GENEVA (Reuters) - Islamic State commanders are liable for war crimes on a "massive scale" in northeast Syria where they spread terror by beheading, stoning and shooting civilians and captured fighters, U.N. investigators said on Friday.
The experts told world powers to make sure the commanders guilty of war crimes and crimes against humanity were held accountable by the International Criminal Court.
The latest report by the independent U.N. investigators is based on interviews with more than 300 men, women and children who fled or still live in Islamic State's northeastern stronghold, including Aleppo.
"In carrying out mass killings of captured fighters and civilians following military assaults, ISIS (Islamic State) members have perpetrated egregious violations of binding international humanitarian law and the war crime of murder on a massive scale," said the report.

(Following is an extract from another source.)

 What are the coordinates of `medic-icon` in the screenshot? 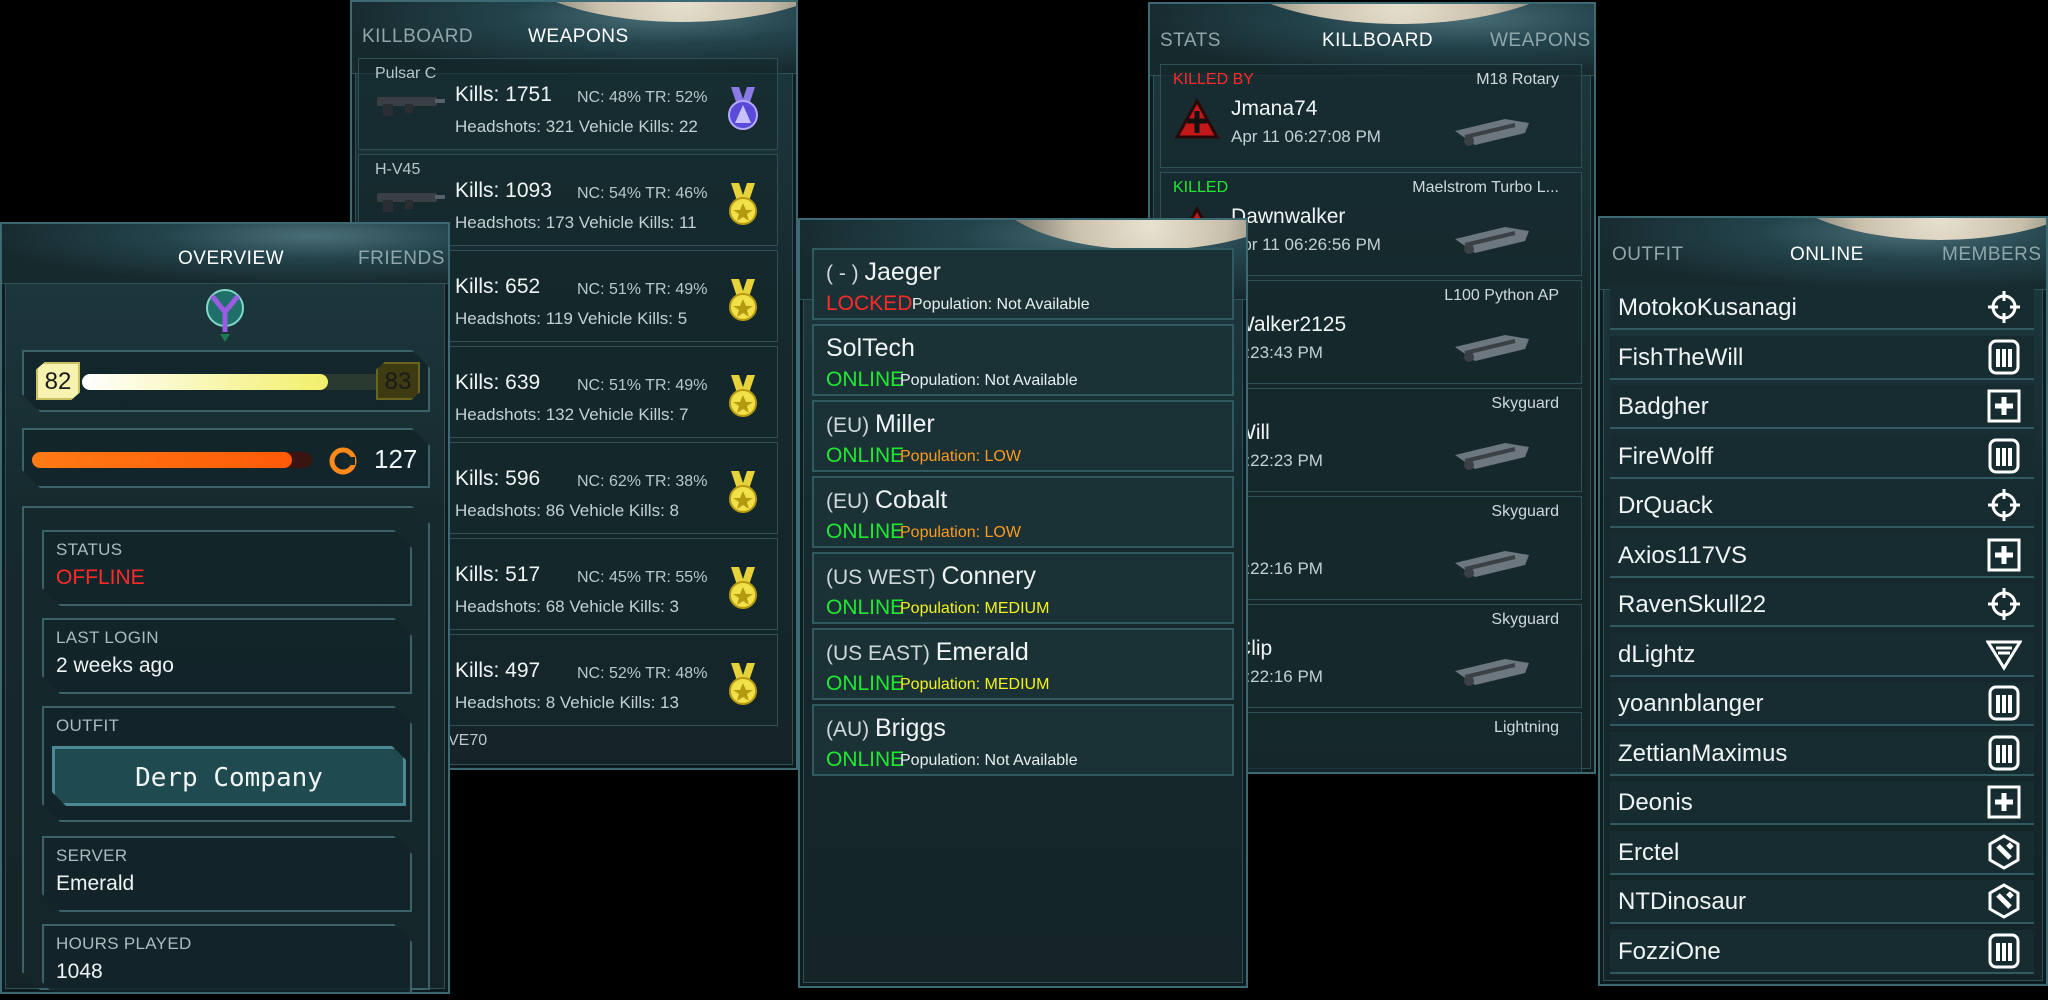 It's located at (2004, 802).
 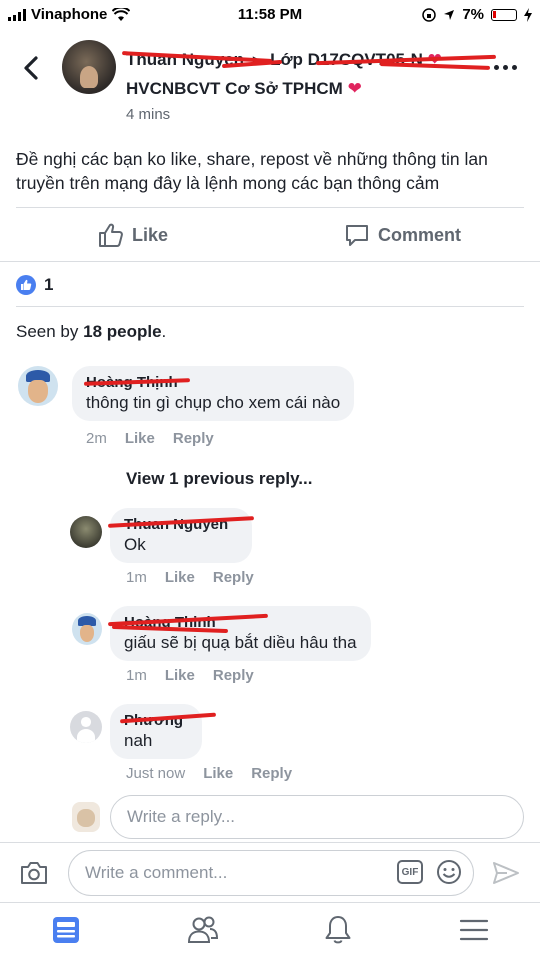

Foreign fighters, many of them recruited by violent videos, have swollen the group's ranks and dominate its leadership structure, the report said.
"The commanders of ISIS have acted wilfully, perpetrating these war crimes ... They are individually criminally responsible," it added, saying the group's leader Abu Bakr Al-Baghdadi wielded "absolute power".
Since U.S.-led air strikes began targeting Islamic State in Syria in late September, "civilians living in Minbij (Aleppo) described how ISIS fighters began to position themselves in civilian houses and farms," the 20-page U.N. report said.
"Air strikes on ISIS positions have led to some civilian casualties," it said, without giving an estimate.
Around 200,000 people have been killed in the conflict, the United Nations says.
"Morality Police"
Islamic State enforces its edicts, based on its radical interpretation of Islamic law, through al-Hisbah "morality police" who order lashings and amputations "for offences such as smoking cigarettes or theft", the U.N. report said.
Children are pressed to inform on their parents, women are executed for unapproved contact with men, and Christians and other minorities are forced to pay taxes or convert, it said.
"ISIS has beheaded, shot and stoned men, women and children in public spaces in towns and villages across northeastern Syria," it said.
"The mutilated bodies of male victims are often placed on display, a warning to the local population of the consequences of failure to submit to the armed group's authority," it added.
Executions have been recorded in Aleppo, Raqqa, Idlib, Al-Hassakeh and Deir Al-Zor provinces, the investigators said.
"Witnesses saw scenes of still-bleeding bodies hanging from crosses and of heads placed on spikes along park railings," the experts added.